Damit hat der Gesetzgeber Unternehmen nur noch im Falle einer Überschuldung einen Rettungsring zugeworfen (oder – je nach Ansicht – eine Gnadenfrist bis zum Ende des Jahres eingeräumt). Zurzeit kommt es auf eine die Überschuldung als Eröffnungsgrund ausschließende positive Fortführungsprognose (die maßgeblich von der langfristigen Zahlungsfähigkeit abhängt) mithin nicht an. Schafft es ein überschuldetes Unternehmen seine kurzfristige Zahlungsunfähigkeit abzuwenden, hat es gute Chancen sich um eine womöglich langfristig weiterhin zu erwartende Zahlungsunfähigkeit (und die damit oft einhergehende negative Fortführungsprognose) für den Moment keine Sorgen machen zu müssen. Ein "nur" überschuldetes Unternehmen kann bis zum Ende des Jahres in den Genuss der jüngsten gesetzlichen Antragsaussetzung nach Art. 1 des Änderungsgesetzes kommen.

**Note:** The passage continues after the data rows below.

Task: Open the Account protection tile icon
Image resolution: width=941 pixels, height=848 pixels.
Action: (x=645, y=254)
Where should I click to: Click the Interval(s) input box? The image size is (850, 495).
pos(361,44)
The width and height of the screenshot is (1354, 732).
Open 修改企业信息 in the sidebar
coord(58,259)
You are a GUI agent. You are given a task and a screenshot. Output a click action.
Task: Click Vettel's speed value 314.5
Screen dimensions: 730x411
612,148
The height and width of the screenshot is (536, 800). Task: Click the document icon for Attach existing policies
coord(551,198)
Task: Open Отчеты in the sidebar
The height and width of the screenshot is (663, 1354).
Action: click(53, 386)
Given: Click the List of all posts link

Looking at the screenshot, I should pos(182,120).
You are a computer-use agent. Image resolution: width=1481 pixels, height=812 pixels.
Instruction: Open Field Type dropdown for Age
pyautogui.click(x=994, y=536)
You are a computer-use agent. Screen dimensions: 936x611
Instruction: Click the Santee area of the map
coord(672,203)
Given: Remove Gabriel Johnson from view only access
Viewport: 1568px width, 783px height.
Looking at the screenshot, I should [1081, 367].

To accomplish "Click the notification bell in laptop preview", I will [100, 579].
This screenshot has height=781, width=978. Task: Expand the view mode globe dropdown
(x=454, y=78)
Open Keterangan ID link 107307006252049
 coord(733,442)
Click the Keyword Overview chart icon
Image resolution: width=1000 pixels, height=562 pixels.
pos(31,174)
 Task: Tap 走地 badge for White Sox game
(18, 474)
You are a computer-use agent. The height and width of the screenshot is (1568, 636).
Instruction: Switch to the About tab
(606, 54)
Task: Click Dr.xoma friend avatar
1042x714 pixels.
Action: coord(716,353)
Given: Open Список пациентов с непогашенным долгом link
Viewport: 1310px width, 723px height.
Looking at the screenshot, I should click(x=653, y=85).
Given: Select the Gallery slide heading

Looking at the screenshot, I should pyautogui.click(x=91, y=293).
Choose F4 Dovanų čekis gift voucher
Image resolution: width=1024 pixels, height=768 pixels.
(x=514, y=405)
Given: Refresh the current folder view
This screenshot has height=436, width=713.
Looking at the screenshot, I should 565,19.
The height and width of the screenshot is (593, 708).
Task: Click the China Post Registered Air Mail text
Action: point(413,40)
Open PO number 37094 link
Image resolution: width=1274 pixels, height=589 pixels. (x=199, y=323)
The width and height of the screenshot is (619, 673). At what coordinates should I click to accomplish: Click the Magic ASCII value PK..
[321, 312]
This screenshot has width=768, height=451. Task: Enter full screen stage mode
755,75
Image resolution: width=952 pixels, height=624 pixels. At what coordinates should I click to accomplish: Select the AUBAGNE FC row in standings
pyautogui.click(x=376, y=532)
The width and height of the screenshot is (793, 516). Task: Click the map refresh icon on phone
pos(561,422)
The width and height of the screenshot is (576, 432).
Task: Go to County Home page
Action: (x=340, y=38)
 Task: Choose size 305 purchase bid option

Das darf aber nicht darüber hinwegtäuschen, dass diese Gesetzesänderung nur eine kurze Verschnaufpause verschafft. Das zu erwartende Ende der Antragspflichtaussetzung auch für die Überschuldung sollte bereits heute in den Blick genommen werden; denn spätestens zum 1. Januar 2021 dürften überschuldete Unternehmen den Überschuldungsbestand und eine eventuelle Fortführungsprognose erstellen und prüfen müssen. Das sollte mit hinreichendem zeitlichen Vorlauf vorbereitet werden.

Der Gesetzgeber schweigt zur vermutlich andauernden Prognoseunsicherheit

Dieser voraussichtlichen Herausforderung zum Jahreswechsel dürfte auch nicht Folgendes entgegengehalten werden können: Wegen der andauernden wirtschaftlichen Verwerfungen ist eine (Fortführungs-)Prognose über die zukünftige finanzielle Lage eines Unternehmens oft nicht sehr belastbar. Ob sich das angesichts der andauernden Pandemie in rund drei Monaten gebessert hat, ist zweifehlhaft.

Der Gesetzgeber hat dies durchaus gesehen: Um u.a. die Prognoseunsicherheit zu vermeiden, hält der Gesetzgeber die Aussetzung der Antragspflicht im Falle der Überschuldung bis Ende des Jahres für praktisch geboten. Zur (Prognose-)Unsicherheit in der Zeit danach schweigt der Gesetzgeber jedoch (bislang).